Why Paying For Lyft Pre-Tax Is Bad For Public Transit
Taking a Lyft to work using pre-tax dollars may sound like a good deal, but there may be tradeoffs in terms of the public good.
Image: Benoit Daoust/Shutterstock
Lyft and Uber have been in the news over the past few days on account of their differing degrees of opposition to President Trump's's refugee ban. But another piece of news from last week could have a bigger impact on the role they play in our urban transport infrastructure in the long term.
On January 25 Lyft announced that commuters in New York City, Boston, Seattle and Miami would now be able to use pre-tax dollars to catch Lyft Line (the company's carpooling service) rides to and from work, a move that mirrors a system ride-hailing rival Uber has had in place since August of last year.

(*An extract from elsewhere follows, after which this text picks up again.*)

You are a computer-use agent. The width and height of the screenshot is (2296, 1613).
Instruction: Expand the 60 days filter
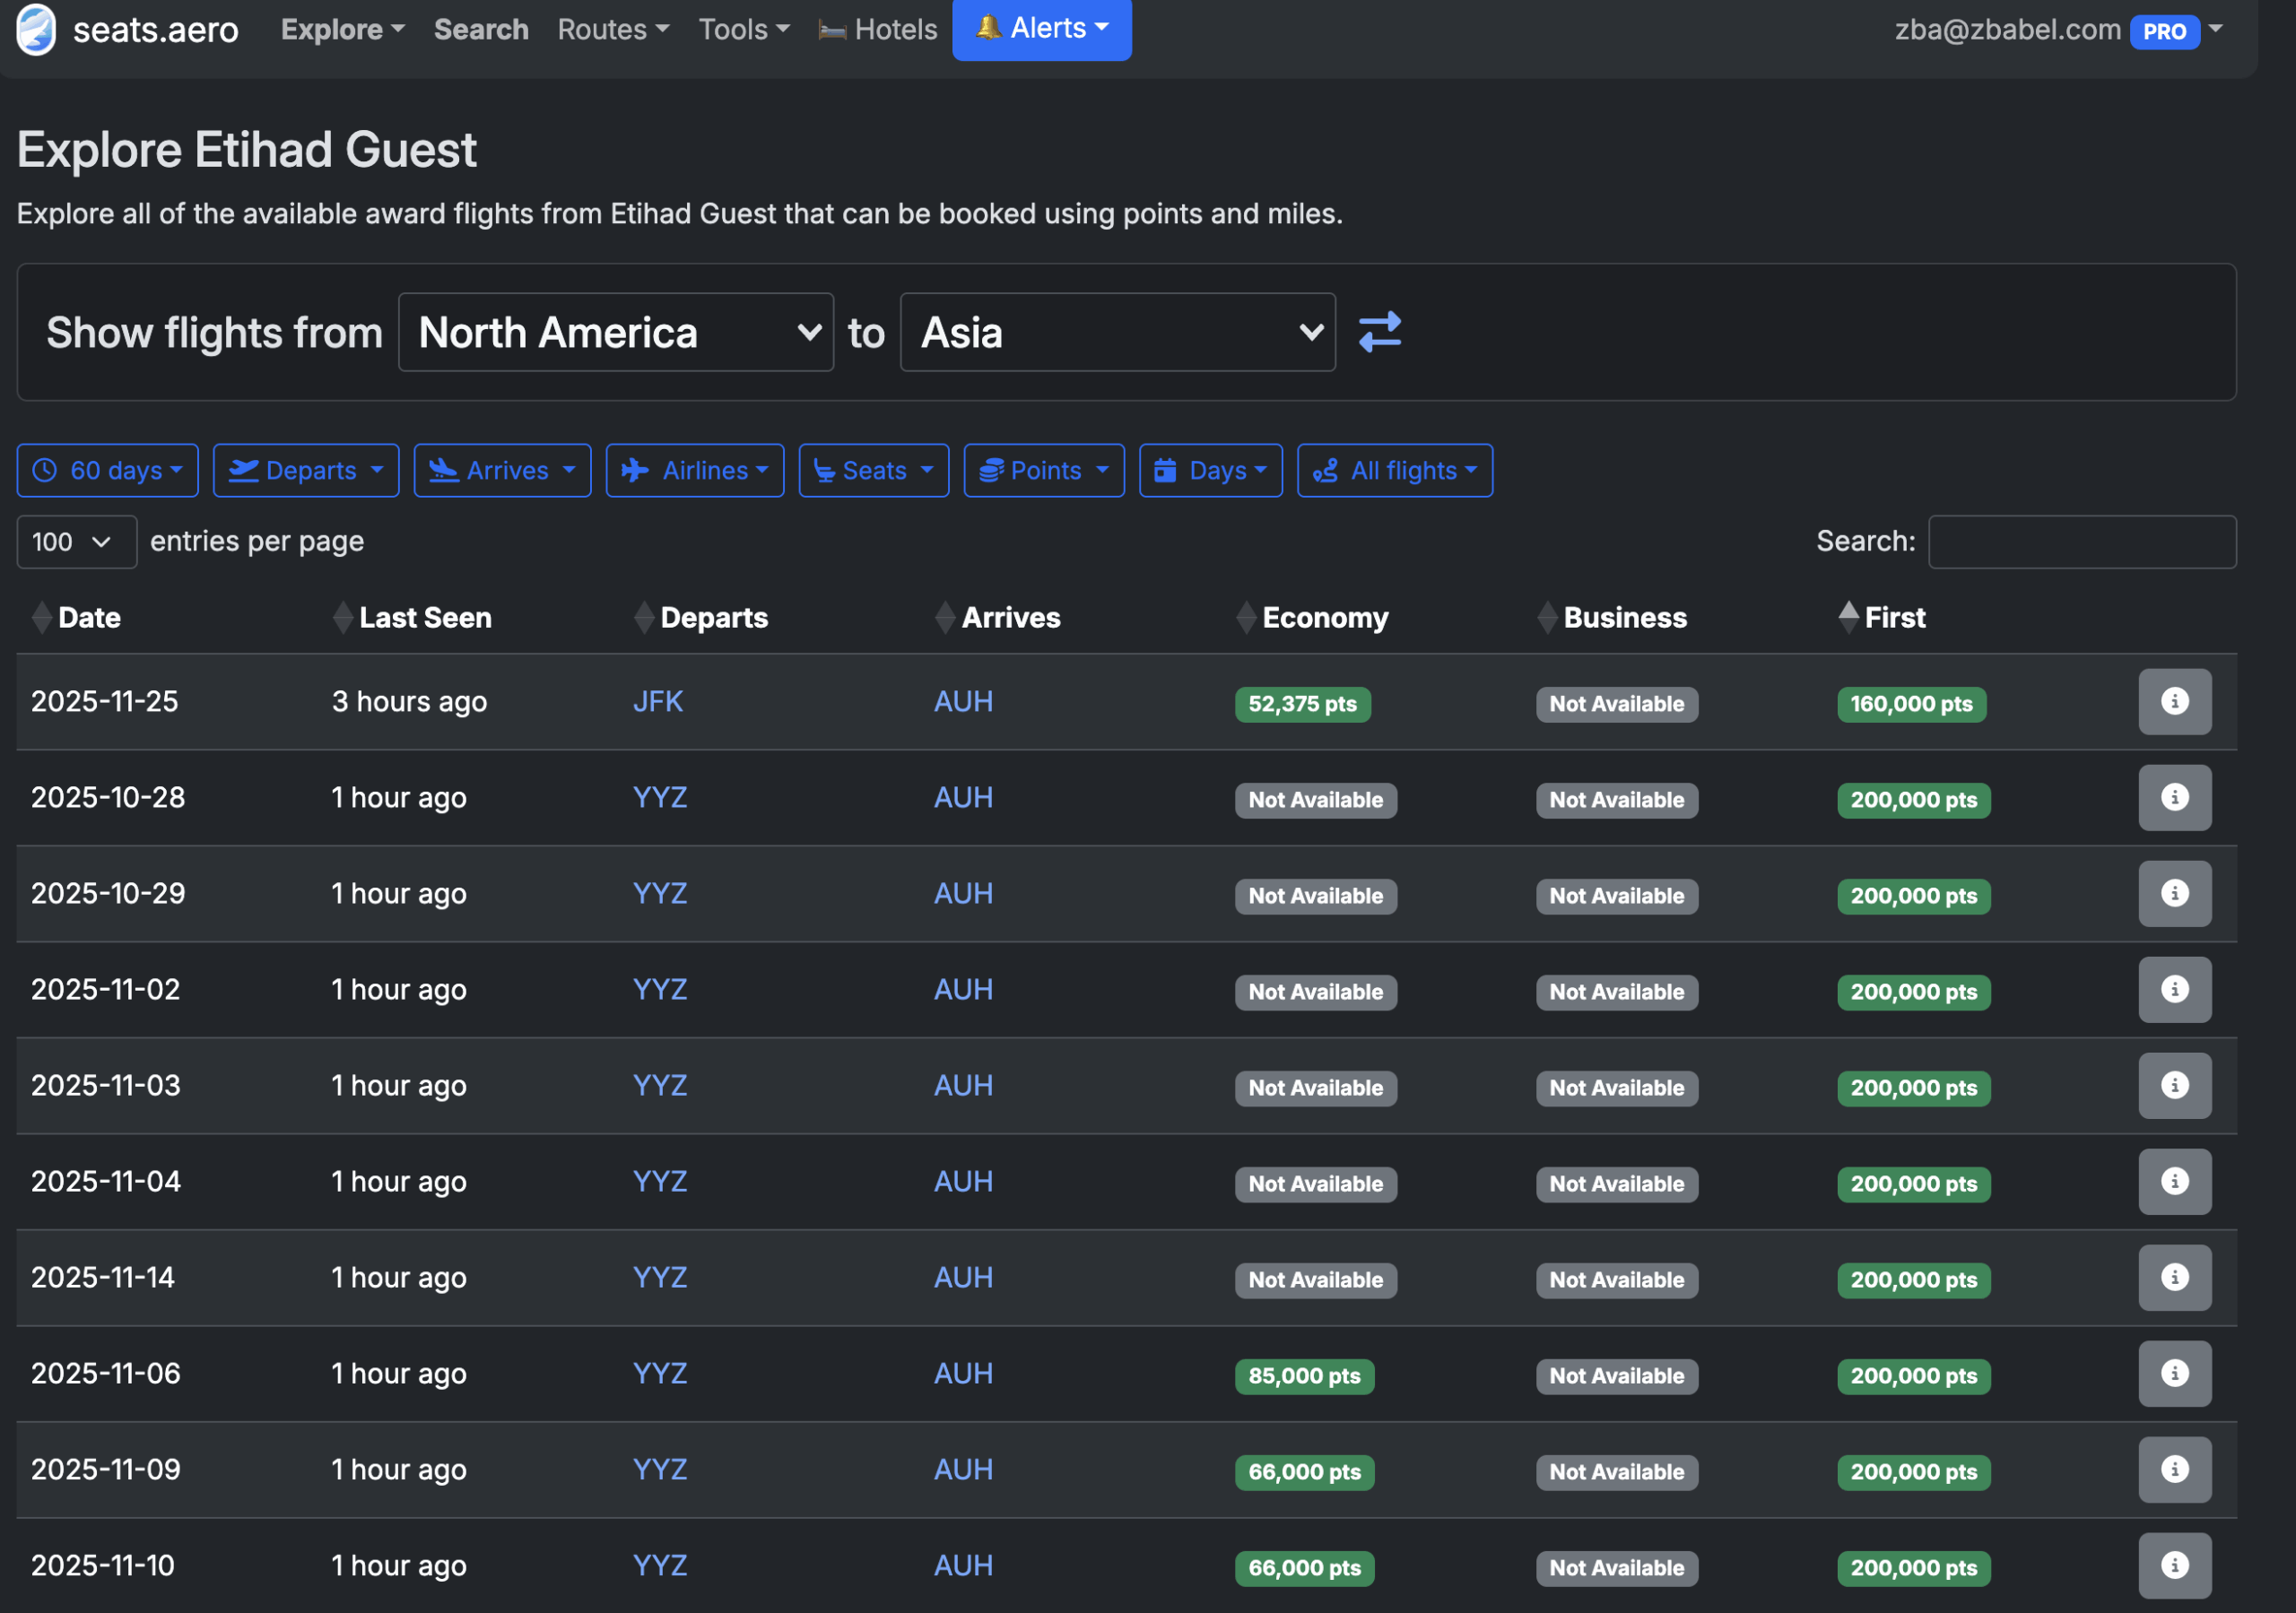(x=107, y=470)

It's a big win for the company and a win for commuters who can take advantage of it too: the figure quoted by Lyft is that savings could amount to up to 40 percent of the cost of the ride. But questions should also be asked about the consequences of incentivizing commuters to use privatized mass transport providers instead of truly public transport.
Paying for something with pre-tax dollars is pretty much what it sounds like: a certain proportion of an employee's gross income is allocated to pay for a product or service, and this amount is deducted from the income total before taxes are calculated, meaning the money used to pay for the service is tax-free. Only select items can be paid for in this way, with the IRS defining what is and isn't included under the rubric of "Fringe Benefits": common examples include paying into health insurance schemes, or buying recreational services that are provided by the employer like cafeteria food or a staff gym.
Usually pre-tax commuter benefits cover the cost of public transport like buses, trains or subways, but there's also a clause that allows offsets for privately run "commuter highway vehicles"—those with a seating capacity of at least six passengers not including the driver—and this is what Uber and Lyft have been able to take advantage of. Specifically, since the phrasing of the rule doesn't explicitly say that a set number seats must be filled, any eight seater vehicle with shared ridership, e.g. uberPOOL and Lyft Line vehicles, qualifies even if carrying just one passenger to or from work. (A spokesperson from the New York City Department of Consumer Affairs confirmed by email that due to the phrasing of the IRS code there is no obligation for all seats to be filled to receive compensation under the scheme.)
Pre-tax benefits provide a financial incentive to use whatever systems they apply to, so it's reasonable to think that letting privatized transport network companies (TNCs) like Lyft and Uber benefit from such incentives could tempt commuters away from existing public transport operators.
Alicia Trost, a spokesperson for the BART network in San Francisco—one of the cities covered by Uber's pre-tax arrangement but not Lyft's—said she was not aware of the specific benefits deal, but that BART management is looking closely into the impact of TNC's in general, which have been mixed.
"We know that they're helping bring people to our system in the suburbs, but in other areas they're eating into our rider [numbers]. So we're looking for ways to deal with that, which could be discounts or making rides more appetizing for groups," Trost said in a phone call.
Uber, Lyft and other TNC's have clear ambitions to fulfil the same role as public transport, especially with services like Lyft Line and uberPOOL. But when compared to regional transit authorities, profit-seeking transport providers act according to a different set of priorities: For example, there's an expectation that buses will still run on low traffic routes as a service to citizens, but Uber et al. have no requirement to do this.
As Matt Buchanan, former co-editor of The Awl, outlined in a piece titled The Uber Endgame, the problem with the continually expansion of private mass transportation is a slow erosion of the will to fix existing transport systems which are more frequently used by low income people (including those who don't have a smartphone to use a taxi app). Buchanan writes:
"As the wealthy... essentially remove themselves from the problems of existing mass transit infrastructure, the urgency to improve or add to it diminishes. The people left riding public transit become, increasingly, the ones with little or no political weight to demand improvements to the system."
Essentially, although it's tempting to take a subsidized uberPOOL to work rather than ride the L-train, it's also important to recognize that the decision to let pre-tax consumer dollars flow from public to private transport companies may be a regressive step for equity of access to mass transit overall.